The LSU team is taking this concept a step further by adapting it to lunar conditions. Instead of traditional materials, they use simulated lunar regolith—rich in metal oxides—and pair it with lithium hydride, a highly reactive compound.

The result is a reaction that could simultaneously produce construction materials and energy.

Simulating Space on Earth

McCarthy, a Louisiana native, works under the guidance of Marvel, assistant professor in LSU’s Department of Mechanical and Industrial Engineering, and with the assistance of Octavio Combellas-Jaimes, a freshman in mechanical engineering, who was born in Houston and attended high school in Mandeville, La.

Octavio Combellas-Jaimes works in LSU’s Extreme Processing & Interfacial Complexions (EPIC) Lab

Octavio Combellas-Jaimes works in LSU’s Extreme Processing & Interfacial Complexions (EPIC) Lab.

Combellas-Jaimes’ role has included using cryogenic ball mills to process regolith into fine powders for the team’s experiments and polishing the resulting metals for inspection with advanced electron microscopy.

To test their ideas, the team recreates lunar conditions inside the lab, using an argon glove box so the materials are only exposed to an environment similar to space.

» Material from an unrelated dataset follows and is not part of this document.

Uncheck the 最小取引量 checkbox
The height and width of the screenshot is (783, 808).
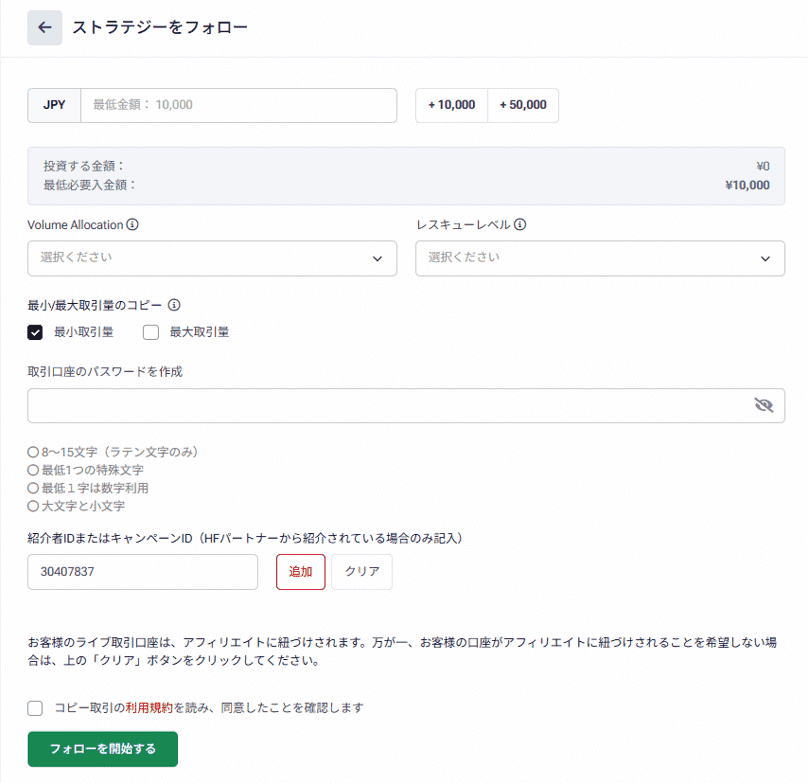click(34, 331)

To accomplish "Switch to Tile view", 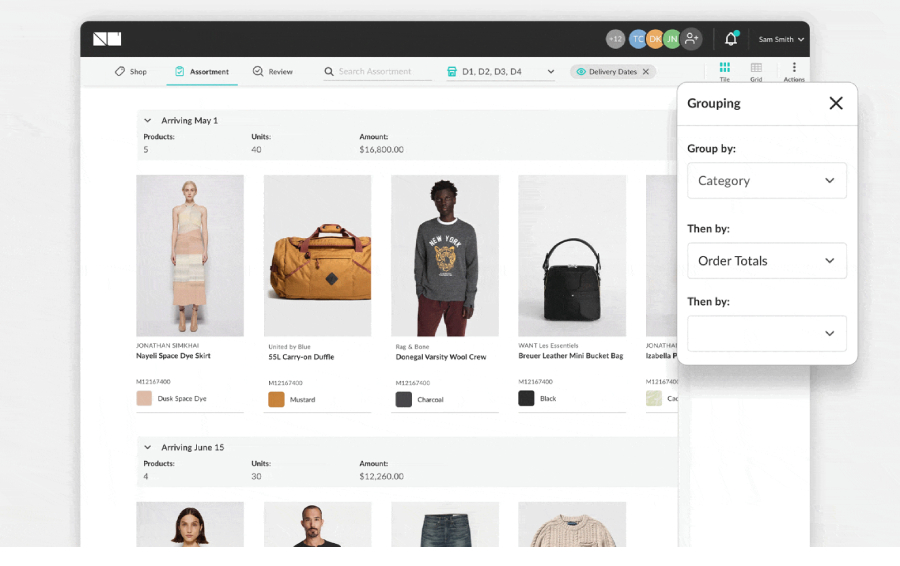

“We pack everything up in the ball mills inside the argon glove box so that it stays in that kind of environment while we're ball milling it as well,” McCarthy said.

“We're seeing what it would look like as if it were ball milled in space, which is super important because it might—especially the lithium being in an oxygen-rich environment—it might behave very differently than in an argon-rich environment.”

Electron microscopes allow the researchers to study materials at the atomic level to learn about their strengths and weaknesses.

“We want to see how well we’re mixing the material and what kind of structure it produces,” she said. “That microstructure can influence whether the reaction will actually work.”

Graduate and undergraduate researchers play a key role in this process.  Combellas-Jaimes spends hours preparing materials and learning advanced techniques.

“My goal has been to pick up as many skills as I can,” he said. “Every day I’m learning something new that contributes to solving this problem.”

LSU's Spectra 300 Scanning Transmission Electron Microscope
Ball-milled simulated lunar regolith in vials
Researchers examine simulated lunar regolith particles at the atomic level.
By viewing ball-milled simulated lunar regolith in LSU's Spectra 300 Scanning Transmission Electron Microscope, researchers are able to study the particles at the atomic level to learn about their strengths and weaknesses.

 

Building and Sustaining Life Beyond Earth

While the research is still in its early stages, the implications are far-reaching.

Marvel sees the work not just as a way to build structures, but as a versatile tool for sustaining life on the moon. Beyond construction, the process could also produce heat and even hydrogen fuel—maximizing every resource extracted from lunar soil.

“If you get metals out of it, great. If you generate heat and recycle that, great. If you get hydrogen, that works too,” Marvel said. “I think it would be a pretty versatile capability.”

For students like Combellas-Jaimes, the work is as inspiring as it is practical.

“I can actually apply what I’m learning here to something that might happen in real life,” he said. “That kind of blew my mind.”

And for McCarthy, the motivation is clear: helping humanity take its next step into space.

“The big picture is creating sustainable, efficient ways to use local resources for space exploration,” she said.